The framework architecture: DATA SOURCES → CORE ENGINE → STRATEGIES → OUTPUT.
How the CLAUDE.md file makes Claude Code generate a full strategy from one prompt.
Full audit of the MA Crossing 20/50 on SPY (2000–2026): +17.0% total return, Sharpe -0.08, 138 trades — and what this result actually tells you.

1. What Is a Backtest — and Why the Cash-Flow Approach Matters

A backtest is simple: you take a trading rule and apply it mechanically to historical data. At every bar from the start of your dataset to today, you apply your signal, open or close positions, and track what your portfolio would have been worth. The result is an equity curve — the value of your portfolio over time. That curve tells you everything: whether you have a real statistical edge, or whether you have been trading a myth.

There are two main implementation approaches. Vectorized backtesting computes signals across the entire dataset in one matrix operation — fast, but it hides frictions and makes it difficult to track the real state of your cash at each point in time. The cash-flow approach, which is what this framework implements, simulates the portfolio bar by bar. At each bar: cash in, cash out, positions marked to market. Your portfolio value at any point is cash plus the live market value of open positions — exactly how a hedge fund computes its NAV. This matters as soon as you care about uninvested cash, multiple simultaneous positions, fees, and the compounding effect of all of these over time.

You can also go beyond historical data with what I call front-testing: generating synthetic price paths via Monte Carlo simulation and measuring strategy performance across hundreds of different market regimes. This answers a different question — not 'did this work in the past?' but 'under what conditions does this strategy work at all?'

2. Data Quality: The Foundation of Any Honest Backtest

Before you can backtest anything, you need clean data. Clean means: available over your target period, at your target frequency, on your target instruments, and free from corporate events that corrupt price series. Dividends and stock splits produce artificial gaps in unadjusted price data that generate false signals in any strategy using raw price levels or moving averages. Always use adjusted close prices.
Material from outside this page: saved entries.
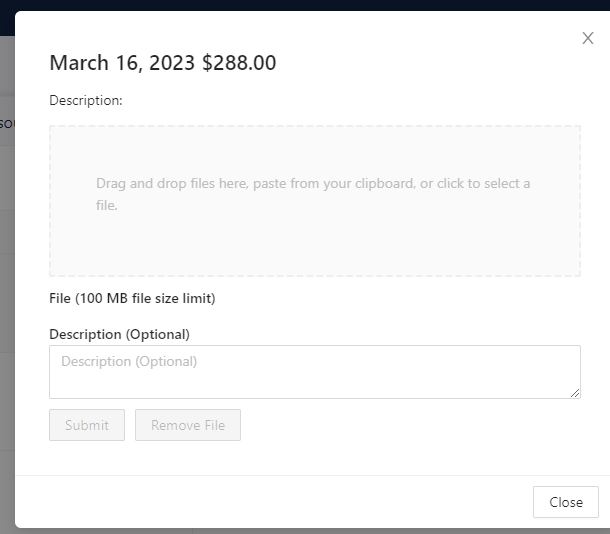
Task: Close the dialog with the X icon
Action: click(587, 38)
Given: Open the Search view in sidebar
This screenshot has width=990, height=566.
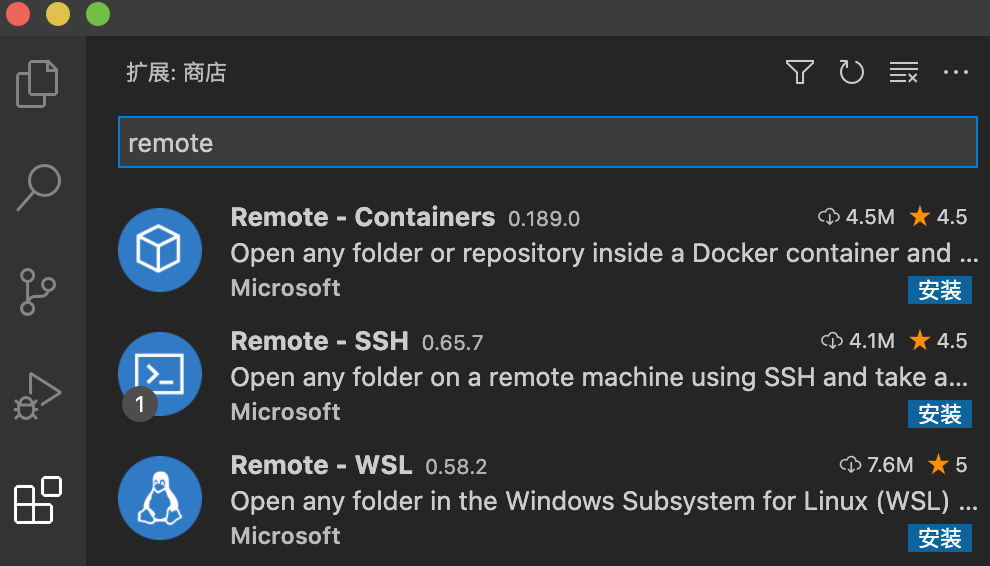Looking at the screenshot, I should (38, 187).
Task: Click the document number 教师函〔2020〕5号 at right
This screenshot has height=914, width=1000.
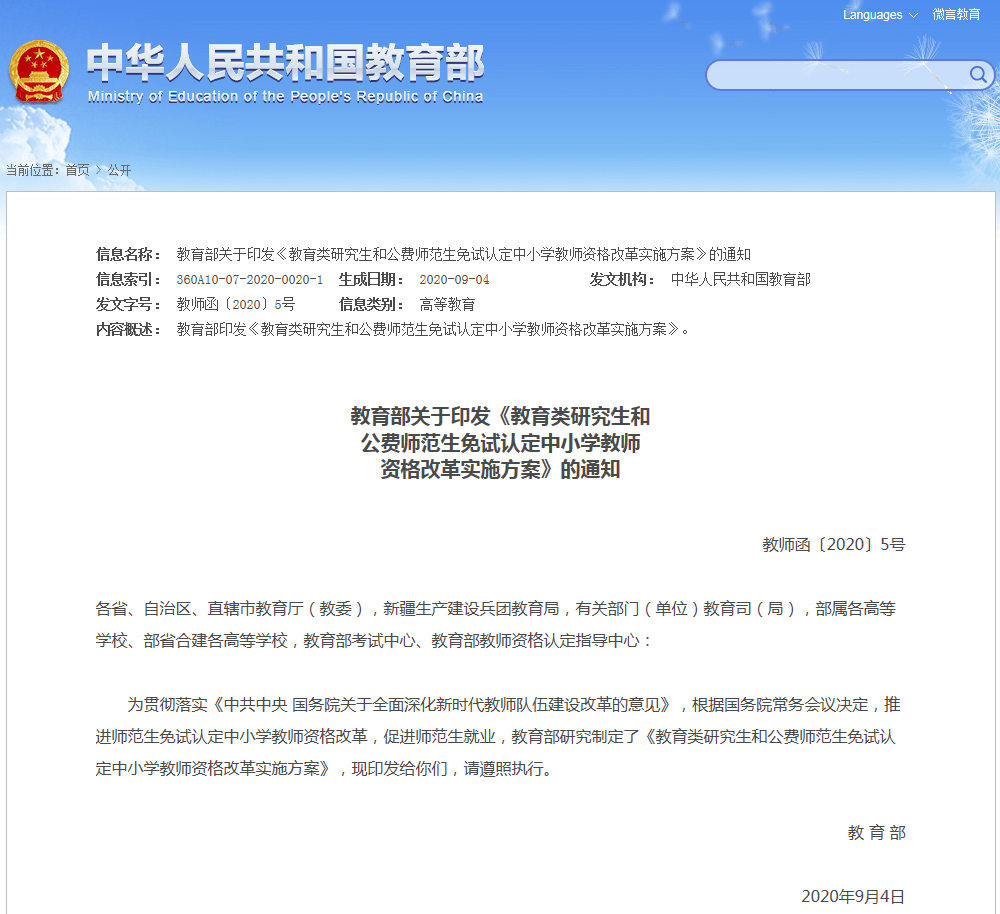Action: [x=834, y=545]
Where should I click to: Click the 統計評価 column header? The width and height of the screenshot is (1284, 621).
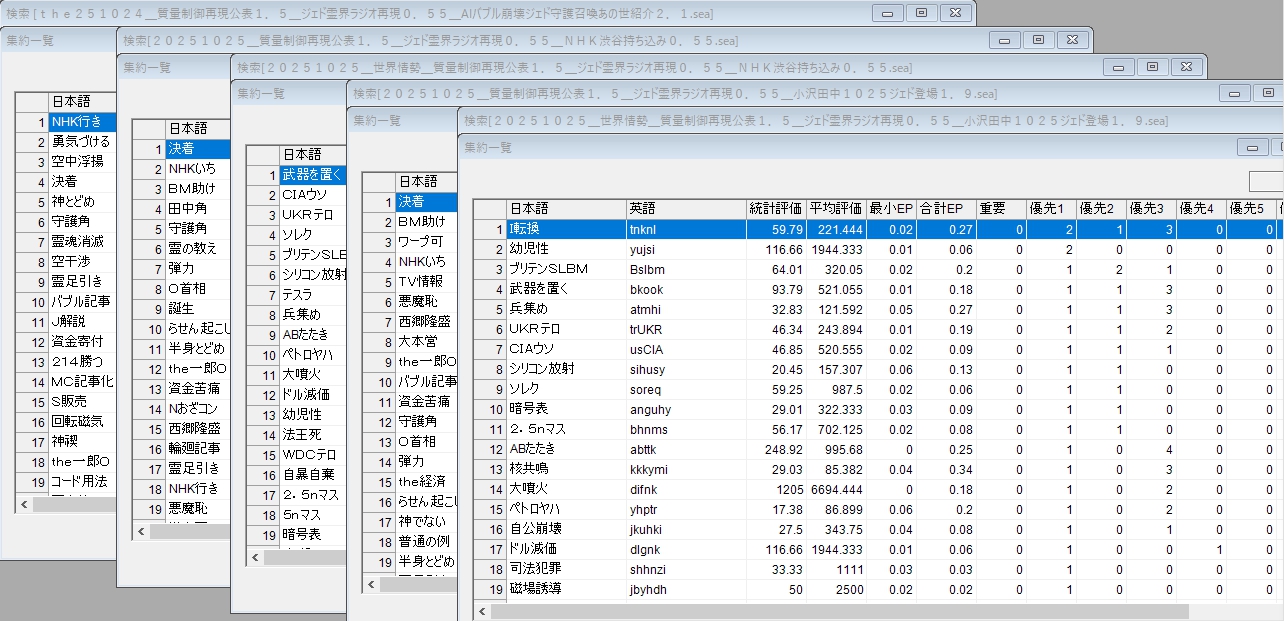[x=776, y=208]
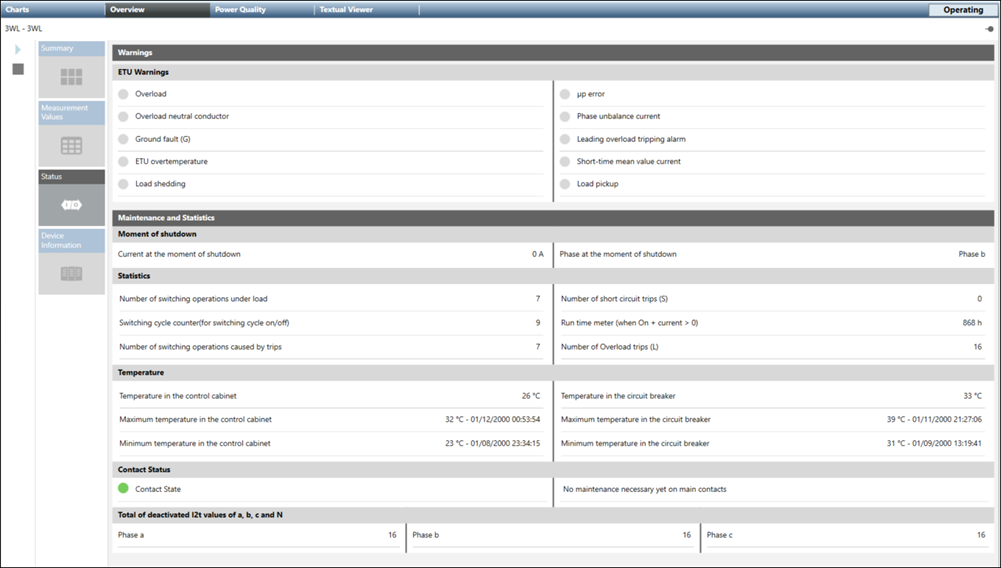
Task: Collapse the Warnings section header
Action: pyautogui.click(x=552, y=52)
For most use cases, Yahoo Finance via the yfinance Python library is a solid starting point — adjusted closes on thousands of equities, ETFs, indices, and futures-tracking instruments, free, going back 20+ years. The framework's yahoo_data.py module handles the download, column normalization, and caching automatically. For higher-frequency data, options chains, or more precise futures data, dedicated providers are necessary. A curated list of the APIs I use is available on my tools page.

3. The Overfitting Trap

The most common mistake in backtesting is overfitting: choosing parameters that would have maximized P&L on your historical dataset, then discovering the strategy fails the moment it sees new data. It is easy to build a strategy that looks perfect in hindsight. The hard part is building one with a genuine edge that holds out of sample.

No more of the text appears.